Joseph squinted at the tree. “I don’t like it. It’s not straight,” he said.

Mac shrugged. They continued walking. A chain saw roared in the distance. It meant that somebody had found the perfect tree.

“There! That one!” Joseph exclaimed.

“No,” Mac said critically. “It’s a little scraggly. But we’d better hurry up and find the right one,” she said anxiously. “What if somebody else picks our tree before we even find it?”

Joseph laughed. “If somebody else picks our tree, it won’t be our tree! It will be their tree!”

Mac laughed too. “I guess so,” she said. “Look! There’s G.M. She’s waving at us.”

Mac and Joseph jogged through the trees to G.M.

“How do you like this one?” G.M. asked.

“It’s so short!” Joseph exclaimed.

G.M. chuckled. “I figured that’s what you’d say. But it has a nice shape, and it looks like a friendly tree.”

“The man said all the trees here are the same price,” Joseph protested. “I think we should get a really tall one!”

“So you believe that bigger is better,” G.M. commented.

“Isn’t it?” Joseph asked with a puzzled look.

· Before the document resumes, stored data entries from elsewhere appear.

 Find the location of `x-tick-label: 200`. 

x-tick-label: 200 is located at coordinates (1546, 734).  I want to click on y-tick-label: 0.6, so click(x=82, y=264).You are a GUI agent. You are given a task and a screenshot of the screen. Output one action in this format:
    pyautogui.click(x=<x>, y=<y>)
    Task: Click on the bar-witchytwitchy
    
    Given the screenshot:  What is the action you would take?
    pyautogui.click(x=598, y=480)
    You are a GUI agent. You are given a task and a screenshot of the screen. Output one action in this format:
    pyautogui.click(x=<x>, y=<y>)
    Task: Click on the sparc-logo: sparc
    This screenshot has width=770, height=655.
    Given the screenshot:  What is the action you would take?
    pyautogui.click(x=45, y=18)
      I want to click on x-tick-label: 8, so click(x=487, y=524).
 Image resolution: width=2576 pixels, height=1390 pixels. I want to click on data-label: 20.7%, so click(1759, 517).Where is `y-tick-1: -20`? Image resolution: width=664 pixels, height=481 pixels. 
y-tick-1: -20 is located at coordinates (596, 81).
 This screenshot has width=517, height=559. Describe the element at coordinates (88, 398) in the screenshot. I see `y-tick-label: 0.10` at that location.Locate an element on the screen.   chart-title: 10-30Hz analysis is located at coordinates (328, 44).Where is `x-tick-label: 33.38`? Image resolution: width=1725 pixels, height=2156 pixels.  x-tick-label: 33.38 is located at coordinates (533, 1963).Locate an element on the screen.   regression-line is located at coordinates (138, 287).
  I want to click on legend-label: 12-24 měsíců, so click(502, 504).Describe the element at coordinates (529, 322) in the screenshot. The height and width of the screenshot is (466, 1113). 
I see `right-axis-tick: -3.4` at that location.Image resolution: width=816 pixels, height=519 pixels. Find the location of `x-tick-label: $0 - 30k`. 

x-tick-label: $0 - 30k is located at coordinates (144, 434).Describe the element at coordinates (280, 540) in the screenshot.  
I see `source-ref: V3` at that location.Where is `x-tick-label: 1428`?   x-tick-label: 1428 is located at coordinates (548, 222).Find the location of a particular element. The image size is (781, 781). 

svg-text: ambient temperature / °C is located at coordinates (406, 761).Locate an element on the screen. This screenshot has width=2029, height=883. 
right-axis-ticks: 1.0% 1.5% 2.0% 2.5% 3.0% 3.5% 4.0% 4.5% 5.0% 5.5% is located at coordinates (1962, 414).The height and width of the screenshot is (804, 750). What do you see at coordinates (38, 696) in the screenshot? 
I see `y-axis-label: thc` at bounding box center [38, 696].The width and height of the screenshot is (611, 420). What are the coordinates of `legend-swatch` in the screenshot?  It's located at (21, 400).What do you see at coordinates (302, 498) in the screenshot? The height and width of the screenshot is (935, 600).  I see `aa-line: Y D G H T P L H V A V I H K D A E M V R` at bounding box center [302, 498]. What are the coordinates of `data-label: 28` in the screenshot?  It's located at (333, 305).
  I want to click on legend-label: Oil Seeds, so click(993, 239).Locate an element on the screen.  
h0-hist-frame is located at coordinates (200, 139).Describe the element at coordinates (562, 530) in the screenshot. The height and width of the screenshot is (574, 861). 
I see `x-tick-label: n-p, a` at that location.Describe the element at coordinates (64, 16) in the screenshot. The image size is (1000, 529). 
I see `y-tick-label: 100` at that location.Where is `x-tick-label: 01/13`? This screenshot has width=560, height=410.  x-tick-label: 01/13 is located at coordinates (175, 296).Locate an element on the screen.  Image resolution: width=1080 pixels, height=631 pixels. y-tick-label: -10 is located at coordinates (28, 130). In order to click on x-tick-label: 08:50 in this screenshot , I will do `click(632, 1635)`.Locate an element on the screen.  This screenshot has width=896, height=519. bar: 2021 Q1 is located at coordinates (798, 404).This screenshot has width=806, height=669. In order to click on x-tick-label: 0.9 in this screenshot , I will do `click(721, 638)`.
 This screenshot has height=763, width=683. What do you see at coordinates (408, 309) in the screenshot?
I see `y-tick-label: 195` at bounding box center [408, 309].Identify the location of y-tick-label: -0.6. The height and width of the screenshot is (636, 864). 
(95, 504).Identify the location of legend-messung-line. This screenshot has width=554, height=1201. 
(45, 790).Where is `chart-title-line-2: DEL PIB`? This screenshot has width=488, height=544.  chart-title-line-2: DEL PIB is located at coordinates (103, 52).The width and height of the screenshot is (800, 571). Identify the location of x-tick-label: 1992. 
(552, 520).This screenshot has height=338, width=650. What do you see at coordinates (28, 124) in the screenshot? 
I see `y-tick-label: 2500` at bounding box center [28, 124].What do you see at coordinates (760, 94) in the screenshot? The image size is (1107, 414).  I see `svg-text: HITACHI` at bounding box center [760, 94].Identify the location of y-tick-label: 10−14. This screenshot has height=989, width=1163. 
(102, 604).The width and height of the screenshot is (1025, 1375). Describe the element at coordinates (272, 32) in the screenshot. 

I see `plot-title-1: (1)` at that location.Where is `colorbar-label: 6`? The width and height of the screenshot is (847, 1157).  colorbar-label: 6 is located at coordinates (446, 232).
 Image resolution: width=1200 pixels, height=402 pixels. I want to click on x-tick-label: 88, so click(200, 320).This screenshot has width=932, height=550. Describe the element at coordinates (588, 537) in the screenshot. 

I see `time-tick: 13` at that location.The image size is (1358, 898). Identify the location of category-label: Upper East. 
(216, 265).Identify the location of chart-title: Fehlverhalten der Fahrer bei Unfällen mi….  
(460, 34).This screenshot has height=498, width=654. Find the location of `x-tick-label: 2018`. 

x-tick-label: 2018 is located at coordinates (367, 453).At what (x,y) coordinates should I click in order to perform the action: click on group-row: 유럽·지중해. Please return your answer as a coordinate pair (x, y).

G.M. grinned at him. “Only sometimes,” she said.

Finally they found it. The perfect tree. Not too small. Not too tall. Joseph held up the pole with the pink flag, and Mac jumped from one foot to the other until the chain saw man finally arrived.

The saw cut quickly through the trunk of the tree. Mac and Joseph supported it so it wouldn’t fall over. Then the chain saw man picked up the base of the tree, and Joseph and Mac carried the top part. G.M. led the way, and they walked slowly through the rows of still-waiting-to-be-cut Christmas trees, all the way back to the truck.

“Can you come over to my house after supper tonight?” Joseph whispered to Mac when he was sure G.M. couldn’t hear. “I have a problem. I need you to help me figure out what to do.”

“What kind of problem?” Mac whispered back.